After that, the design brief will be created. The design brief is the first concept for the design, and it contains the guidelines extrapolated from the interview, as well as those laid down by the client.
Now, the design process can begin in earnest until the first draft is created, reviewed, and the revisions can begin.
How Many Design Revisions Can You Have?
This is a very important question, both for the designer and the client. Typically, designers allow two or three revisions per project.
This number seems very low. However, there is a good reason behind it.
As you might imagine, design takes time and money, and each revision made adds to those costs.
Design agencies might have multiple clients and are working on multiple projects, and they don’t exactly have the time to accommodate every whim of those clients. After all, they’re in this business to make money, and having an inefficient production cycle is hurting their ability to make it.

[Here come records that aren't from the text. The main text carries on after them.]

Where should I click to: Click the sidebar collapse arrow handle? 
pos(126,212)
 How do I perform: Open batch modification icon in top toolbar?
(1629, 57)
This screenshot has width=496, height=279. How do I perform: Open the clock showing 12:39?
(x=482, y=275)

This is why most designers don’t allow for unlimited revisions. However, there are some out there that do, and most design agencies will advise you to stay away from those, as unlimited revisions typically means that the design team is inexperienced or simply inept, and they need many revisions because they simply can’t get things right.

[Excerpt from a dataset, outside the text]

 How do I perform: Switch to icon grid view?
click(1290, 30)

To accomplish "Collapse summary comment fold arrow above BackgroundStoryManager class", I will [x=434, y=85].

However, it should be mentioned that the same thing goes for the clients. Clients who request many revisions usually don’t really know what they want to begin with, which further means that they haven’t done their market research properly. In order to avoid those clients, design agencies limit the number of revisions to, as we said, two or three per project.
What Is the Impact of Design Revisions on the Design?
The biggest impact revisions have on the design is that it’s getting perfected.
The point we’re trying to hammer home here is that brands rely on their designs a great deal to appeal to their audience. Their designs, whether logos, fonts, color schemes or anything else within that scope, are what makes the brand unique and stand out from the others in their niche.
Design revisions are, therefore, important for the creation of the ultimate design that will be memorable, easily commercialized, and easily recognized by the intended audience.
What Is the Impact of Design Revisions on the Client/Brand?
The biggest impact of design revisions on the clients is that they get to be a part of the design process itself.
Communication is of great importance when it comes to designing anything, and with proper communication, the client can help their designers create that ideal design that will capture the essence of their business.
Ultimately, creating a design is like creating a face for your business. It is important, then, that that face is perfected down to the most minute details, and smart design revisions can help you do just that.
What Is the Impact of Design Revisions on Designers?
Finally, let us discuss the other side of this coin – what kind of impact does revision have on the design team itself?
Ideally, revisions help the designer learn more about their client, and their industry as a whole, through their projects. Any revision made to a design gives new insight into who the client is, who their target audience is, and what works in their niche.
After all, both clients and designers are investing heavily in market research, and, in order to appeal to the market, revisions have to be made, from time to time, thus making sure the design hits its mark square on the head on launch.
All in all, design is an important part of creating a brand, and brands know this well, hence their heavy investment in graphic design.
Designers and brands have always had a close relationship, as, with proper communication, they both benefit from the deal: brands become established based on their designs, and designers have another awesome design to add to their portfolio to impress further clientele.